More than 80 per cent of migrant domestic workers in the Middle East come from Southeast Asian countries like Indonesia and the Philippines, which are all too familiar with the terrible working conditions their citizens endure. Some have even placed a moratorium on migration of their domestic workers to the GCC. However, such measures generally lead to more irregular migration and human trafficking.
The new flow of migrant labour is from Africa. In July 2015, Uganda signed an agreement with Saudi Arabia to send them one million migrant domestic workers for wages as low as $200 per month. This agreement was overturned six months later after claims of abuse emerged, but it points to what can happen in African countries with little experience in labor migration outside of the continent and without mechanisms for safe migration, ethical recruitment and proper pre-departure orientation.
Shelter Me wants instead to make recruitment more transparent and fair, and change the perceptions of domestic workers among employers, so that these women can migrate safely to seek work, be treated well and receive a decent wage for their work. But these interventions can only take root in an environment where there is a positive narrative about migrant domestic workers. So Shelter Me also conducts campaigns to create an enabling environment and change the narrative on migrant domestic workers both in sending and receiving countries.

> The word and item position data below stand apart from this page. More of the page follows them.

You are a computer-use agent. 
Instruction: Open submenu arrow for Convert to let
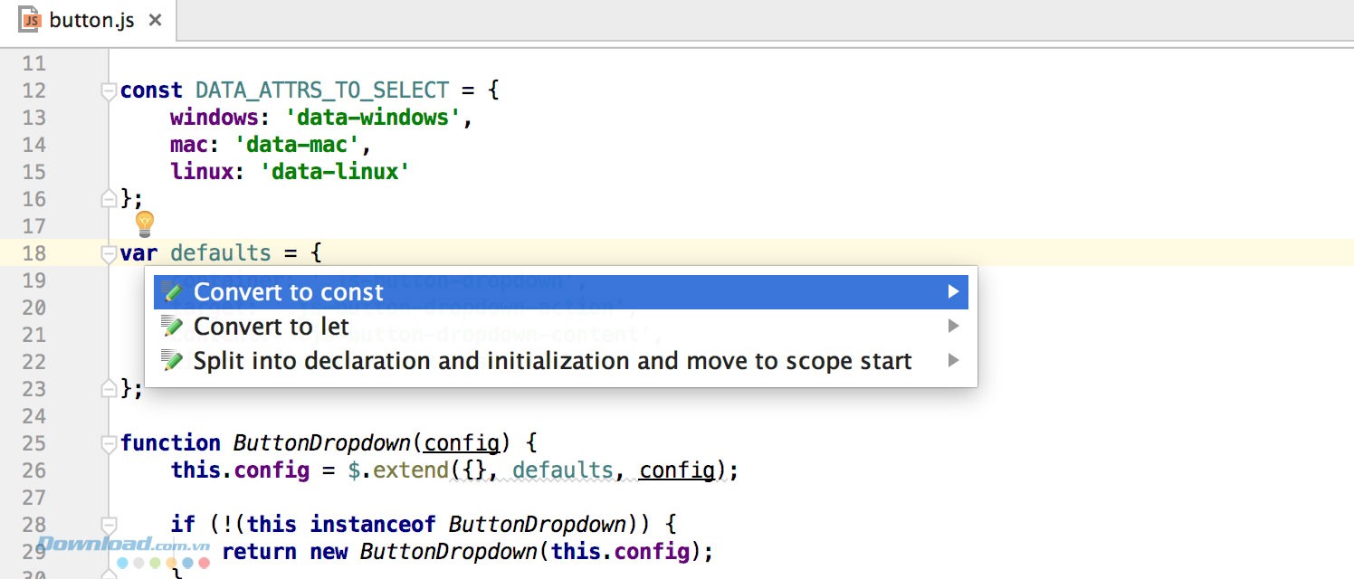point(953,327)
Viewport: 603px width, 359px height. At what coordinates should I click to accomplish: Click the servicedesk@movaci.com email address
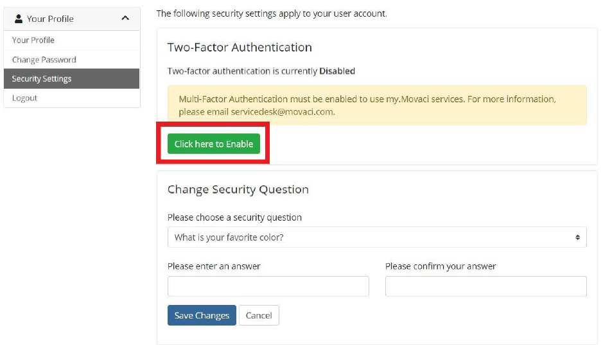tap(283, 111)
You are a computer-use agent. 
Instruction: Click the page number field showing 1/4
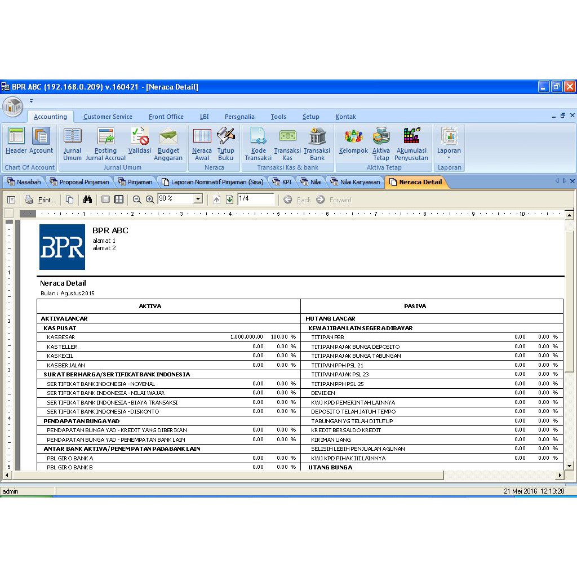pos(255,199)
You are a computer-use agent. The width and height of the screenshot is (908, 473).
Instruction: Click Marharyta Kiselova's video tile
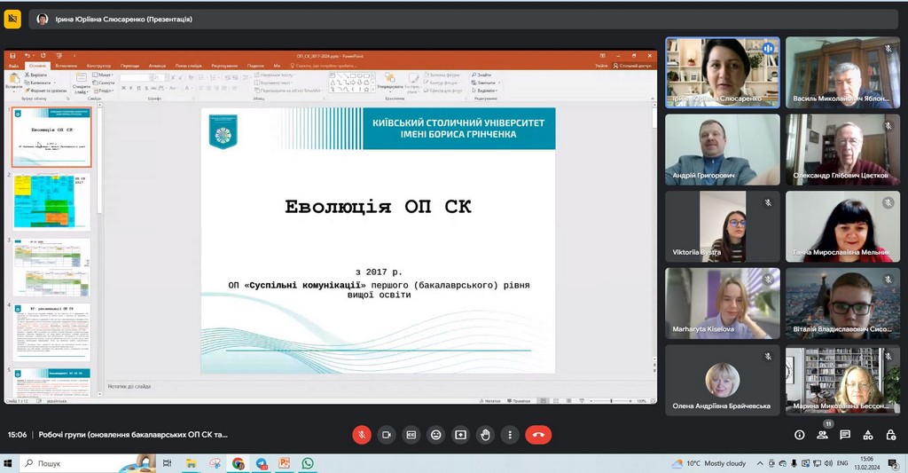[723, 304]
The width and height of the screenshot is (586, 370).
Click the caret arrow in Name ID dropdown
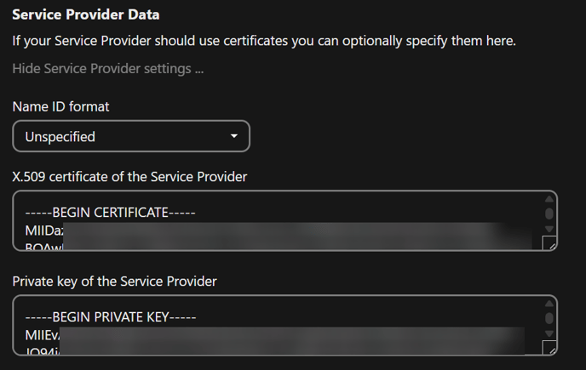coord(234,136)
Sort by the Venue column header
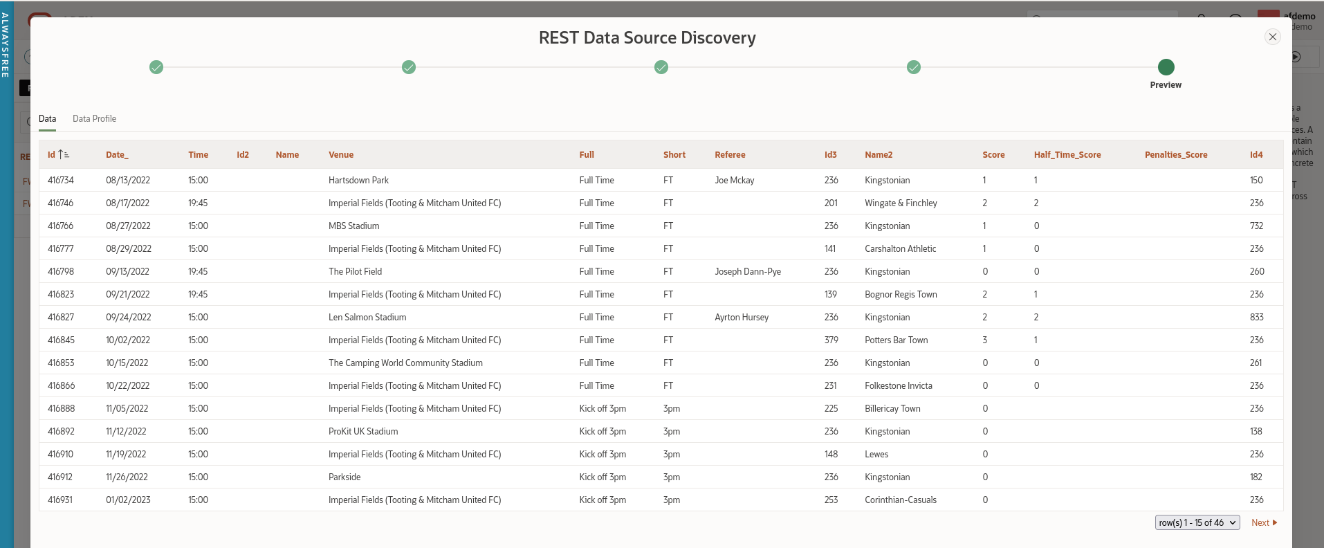This screenshot has height=548, width=1324. coord(341,155)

The programme engages non-traditional stakeholders, such as businesses and embassies, to reach out to as many employers as possible and thus indirectly bring positive changes to the situation of domestic workers. As part of our multi-stakeholder approach, we target recruitment agents directly or indirectly (depending on the context) to make the sector more transparent and fair, and we positively influence their practices on the ground through training sessions and hands-on tools.
The project will in the end also be a source of tools and learning on how migration can turn into a success for these women. Some of these are:
- Shelter Me’s successful Help Desk for migrant domestic workers at Jakarta International Airport.
- Shelter Me’s scorecard on recruitment malpractices among migrant domestic workers is used to make the Indonesian government provide direct assistance to its citizens and to hold governments accountable for enforcing recruitment regulations and strengthening protections for migrant domestic workers.
- The Shelter Me ‘Employers’ Guide’ with advice and guidelines to formalise the work relationship with domestic workers based on human rights and ILO decent work standards. This guide is distributed to businesses and international organizations, among others, in the Gulf region.
Shelter Me is an initiative of Hivos, Migrant-Rights.org and Migrant CARE, working with a broad network of local organisations, INGO’s and NGO’s in East Africa and Southeast Asia. Hivos’ expertise in developing multi-stakeholder programs and linking international players in the filed, combined with our partners’ varied expertise on migrants’ issues, makes this initiative unique. It is one of the first of its kind to work in the Gulf region with partners from both countries of origin and destination, targeting employers and domestic workers.
Migrant-Rights.org (MR) is the Middle East’s foremost platform dedicated to advancing migrant worker rights. It produces resources for citizens, academics, media, local civil society organizations, as well as migrants. Migrant CARE defends the rights of migrant workers by exerting pressure on the Indonesian government to better protect migrants and to lobby for improved national and international regulations.
|· 2.000.000+ domestic workers in the Gulf are not adequately protected by labor laws
· Domestic workers in Saudi work +/- 63.7 hours a week, 2nd highest rate in the world
· Domestic workers in Qatar work +/- 60 hours a week
· Domestic workers earn <30% of average workers wage in Qatar
· 99.6% & 94.8% of all domestic workers and personal assistants in Saudi Arabia and the UAE, respectively, are migrant workers.